* [TEXT EXTRACT]:
# hi



## nizamo (May 16, 2007)

hi... me again.. still wanna asking..
how about this birds?? is it homer???


----------



## Skyeking (Jan 17, 2003)

Hi nizamo.

Not sure..the pics are so dark. Thank you for sharing.


----------



## outcold00 (Aug 6, 2007)

Looks like homers to me


----------



## spirit wings (Mar 29, 2008)

outcold00 said:


> Looks like homers to me


ditto..........


----------



## Grim (Jul 28, 2007)

Not a homer some sort of mix. Note the feathered legs.


----------



## nizamo (May 16, 2007)

*to grim..*

homer no feather legs??? ok thanks.. by the the blue black?? looks like homer right???


----------



## Grim (Jul 28, 2007)

Well there is no way to be sure with out background on the bird. I would never buy a bird labeled as a homer that is being kept with mixed birds especially if the seller doesn't even know what they are. 

Are there any racing people in your area who could help you get true homing pigeons?


----------



## nizamo (May 16, 2007)

i think i cannot find anyone who have homer here.. but i want find homer even a pair.. here, malaysia i never find or here people race pigeon.. but i wanna keep homer. i only has a pair of taiwan homer.. do not know the bird are very good flyer or not.. last week they lays 2 eggs but somehow the eggs missing.. huhuhu.. but, i can find german beauty homer, lahore, giant runt, modena.. all of that are fancy pigeon.. i dont want it.. i want the racing pigeon... huhuhuh.


----------



## Grim (Jul 28, 2007)

* [DATA]:
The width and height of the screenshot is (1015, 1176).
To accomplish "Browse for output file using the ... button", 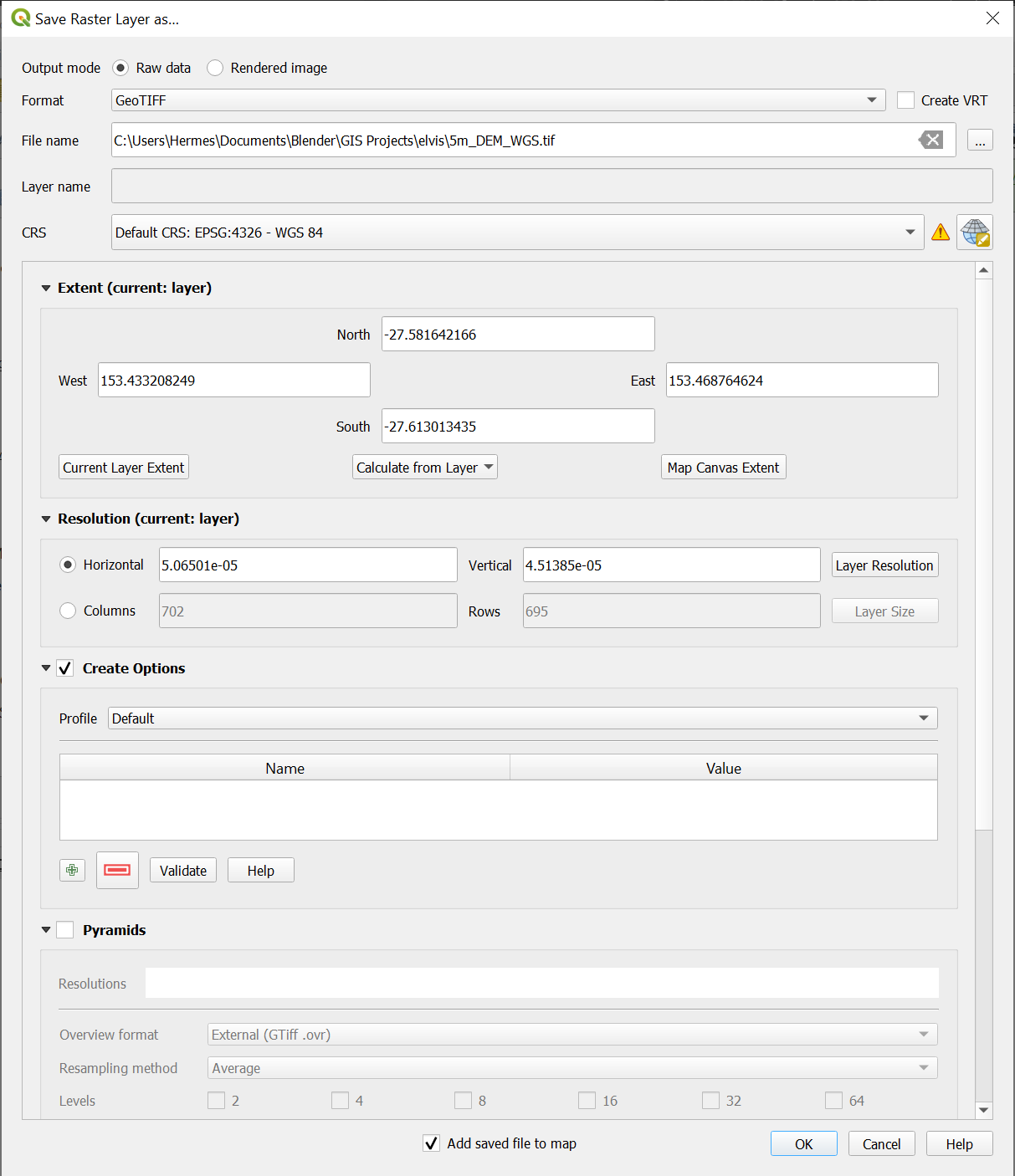I will (x=979, y=140).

* [THE TASKS]:
1. Transcribe the pigeon thread between "homer no feather" and "true homing pigeons?", inclusive.
2. In the pigeon thread, which pigeon breeds does nizamo say are available locally but are fancy pigeons rather than racing ones?
3. According to the pigeon thread, what physical feature does Grim cite as a sign that the bird is not a homer?
Work from the pigeon thread alone.

* [SOLUTIONS BY TASK]:
1.
homer no feather legs??? ok thanks.. by the the blue black?? looks like homer right???


----------



## Grim (Jul 28, 2007)

Well there is no way to be sure with out background on the bird. I would never buy a bird labeled as a homer that is being kept with mixed birds especially if the seller doesn't even know what they are. 

Are there any racing people in your area who could help you get true homing pigeons?

2. German beauty homer, Lahore, giant runt, Modena

3. Its feathered legs.